The next morning, after a simple breakfast and a worship thought from Psalm 91, we took the youth to a nearby waterfall and cave. After the recent flooded cave rescue in Chiangrai that galvanized all of Thailand and much of the rest of the world, some in our group were a bit scared to enter a cave. But I assured everyone that this cave was different. The entrance was high up on the side of a mountain, and it had only one passageway that went upward until it opened at the top of the mountain. So, barring another worldwide flood, which I had already told them God had promised never to allow, it would be impossible for this cave to flood.
But it was still a thrill to climb into this cave together. It was steep and dark, and there were a few spots where finding footing was a challenge, and we adults were very watchful for the safety of some of the younger ones in our group. Not everyone had remembered to bring flashlights, so those who had lights shared them. Of course, that required people to stay very close together. One of the Buddhist girls named Srawy Mook, who has been attending our youth group for a few months, saw a spiritual lesson in this. “Teacher,” she said, “I now see a great lesson for life here.
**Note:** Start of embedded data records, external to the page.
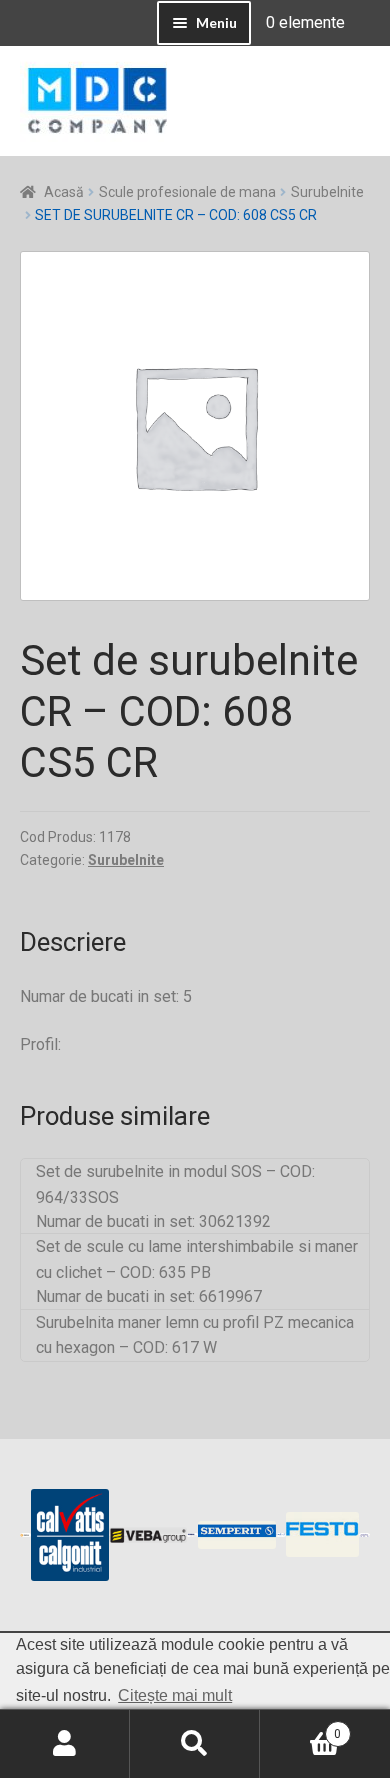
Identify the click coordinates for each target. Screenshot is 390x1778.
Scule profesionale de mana (187, 192)
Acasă (64, 192)
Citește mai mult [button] (175, 1695)
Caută (195, 1744)
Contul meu (65, 1744)
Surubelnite (327, 192)
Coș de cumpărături (300, 1727)
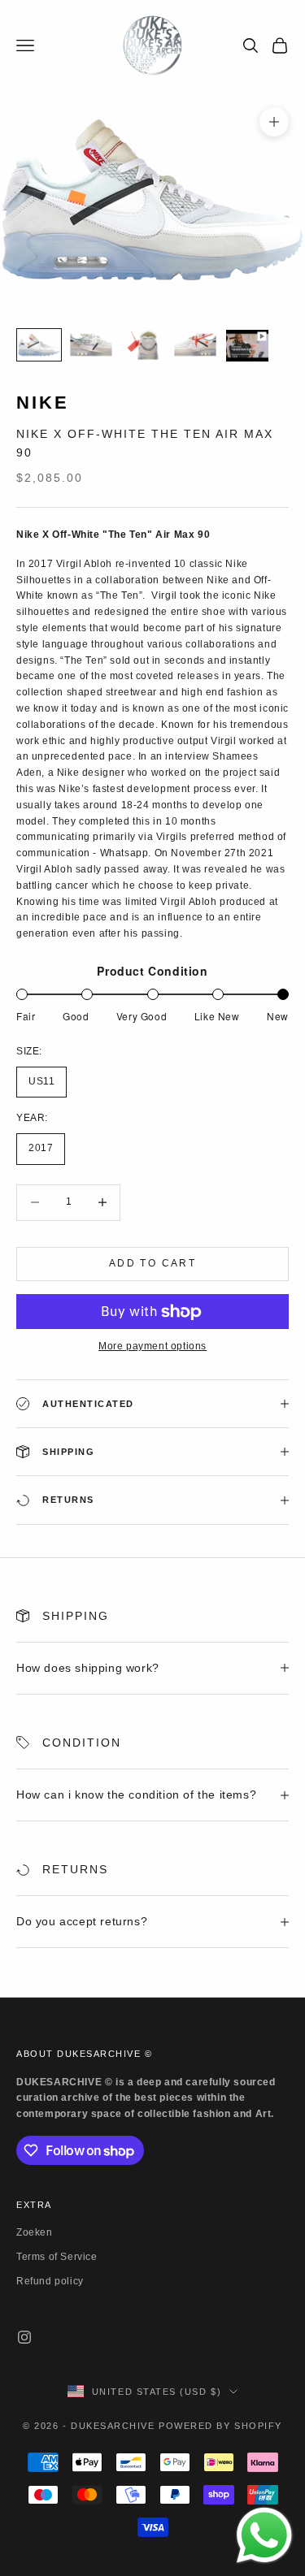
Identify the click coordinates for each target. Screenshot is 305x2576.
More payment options (152, 1346)
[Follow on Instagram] (24, 2337)
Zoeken (34, 2232)
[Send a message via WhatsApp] (264, 2535)
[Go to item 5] (247, 345)
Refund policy (50, 2281)
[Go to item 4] (195, 345)
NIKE (43, 402)
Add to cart (152, 1263)
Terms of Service (57, 2256)
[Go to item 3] (143, 345)
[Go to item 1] (39, 345)
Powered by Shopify (220, 2426)
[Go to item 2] (91, 345)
We should always try to stay close to people who have light.”
“Yes,” I replied. “That’s so true!” Jesus, the light of the world, has given us His light, and He calls us the light of the world. When life drags us down, and our lights grow dim, it is especially important for us to stay close to people who have light, not “forsaking the assembling of ourselves together.”
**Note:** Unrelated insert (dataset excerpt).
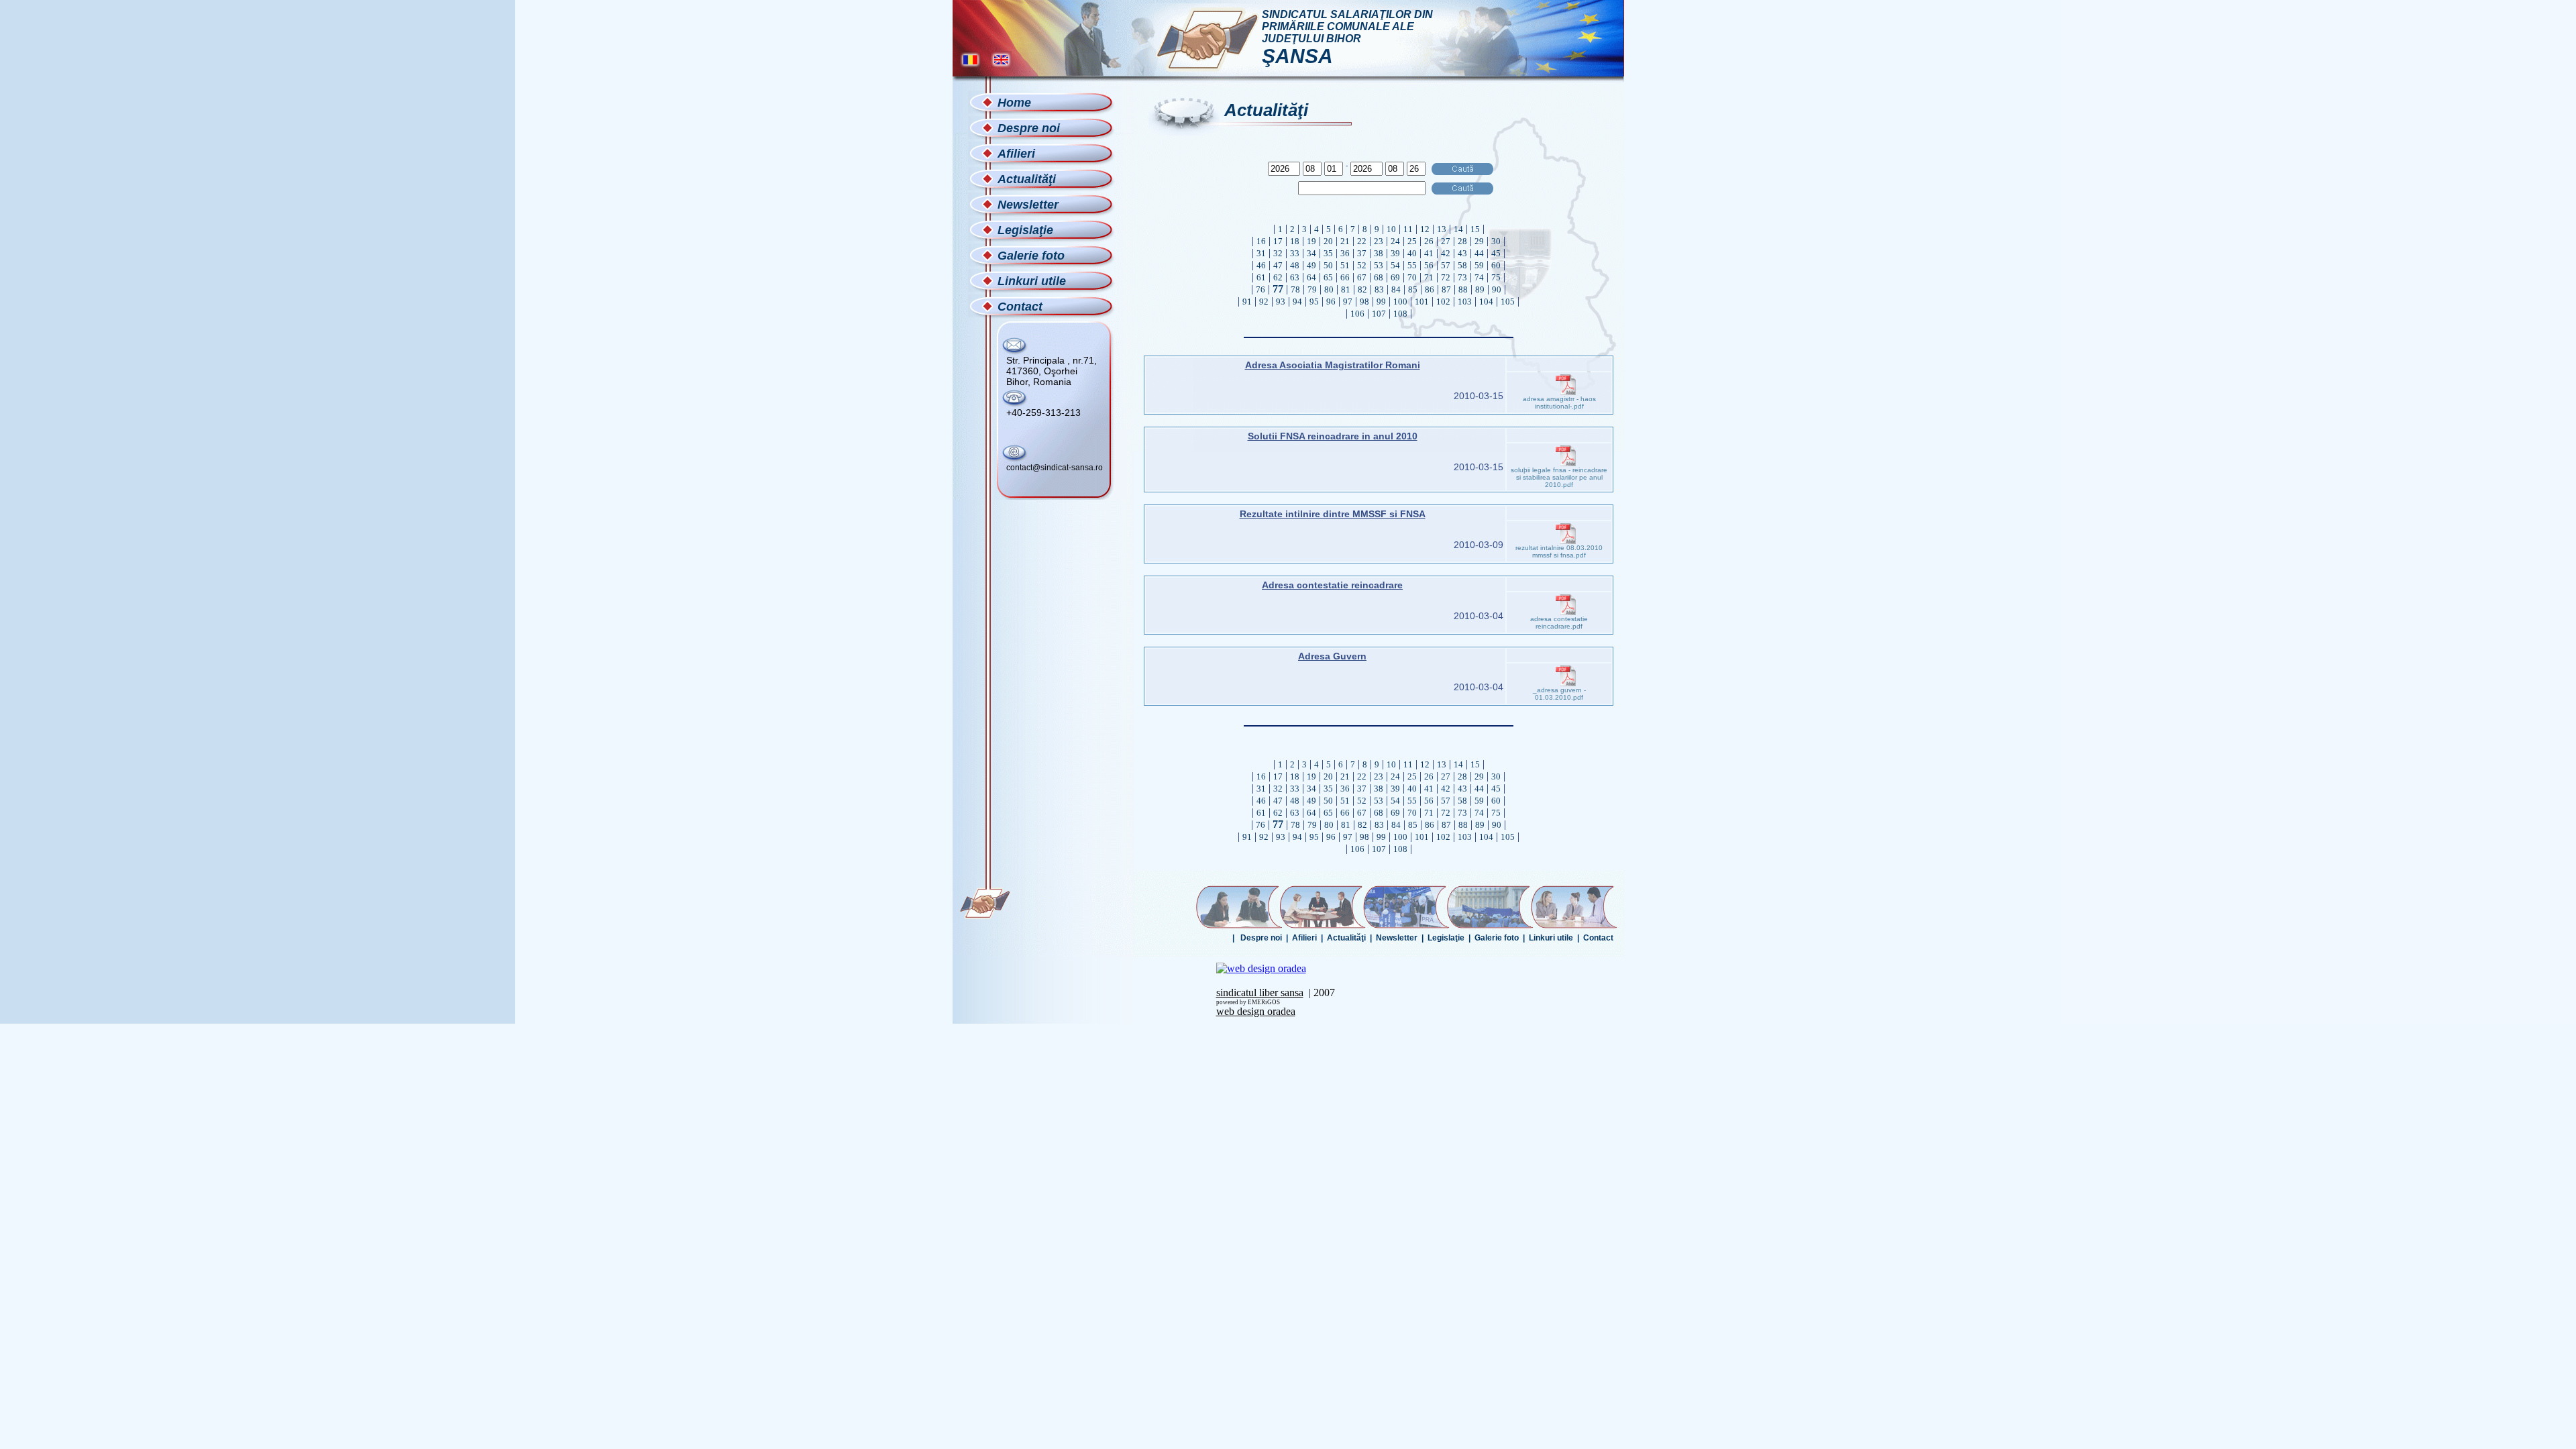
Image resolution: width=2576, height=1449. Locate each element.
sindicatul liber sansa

The cave was amazing. It held many interesting and beautiful formations. But in the end, the view that met our eyes when we emerged from the cave was the best part of all. After two hours of stumbling and climbing in the dark, a panorama of nearby tree tops and far-off rice fields, orchards and sugarcane plantations opened before us, bathed in glorious sunlight. The colors were so vibrant and alive—greens, blues, yellows, reds and more! Pointing to it all, I said to Srawy Mook, “This world is so beautiful! But someday when we lay our eyes on the beauty of Heaven, it will make the beauty of our earth seem, in comparison, like that dark cave. You don’t want to miss that, not for anything!”
I love camping and trekking and just about any kind of adventure in nature. But it’s especially awesome when we get to take city kids from Khon Kaen into the wild outdoors and learn together from God’s first and second books. Not only is it great for helping to nurture new spiritual life in others, it also revives our own souls. Many lessons to learn and re-learn await us there. As for me, after coming out of that cave, my prayer is, “God, help us not to forget how wonderful Heaven will be! Help us not to get so comfortable and content here that we grow lazy and cease to follow our leader Jesus as He guides us out of this dark world to the bright land above. Though the climb is steep and difficult at times, help us remember that Jesus opened the way for us to get there at infinite cost to Himself.”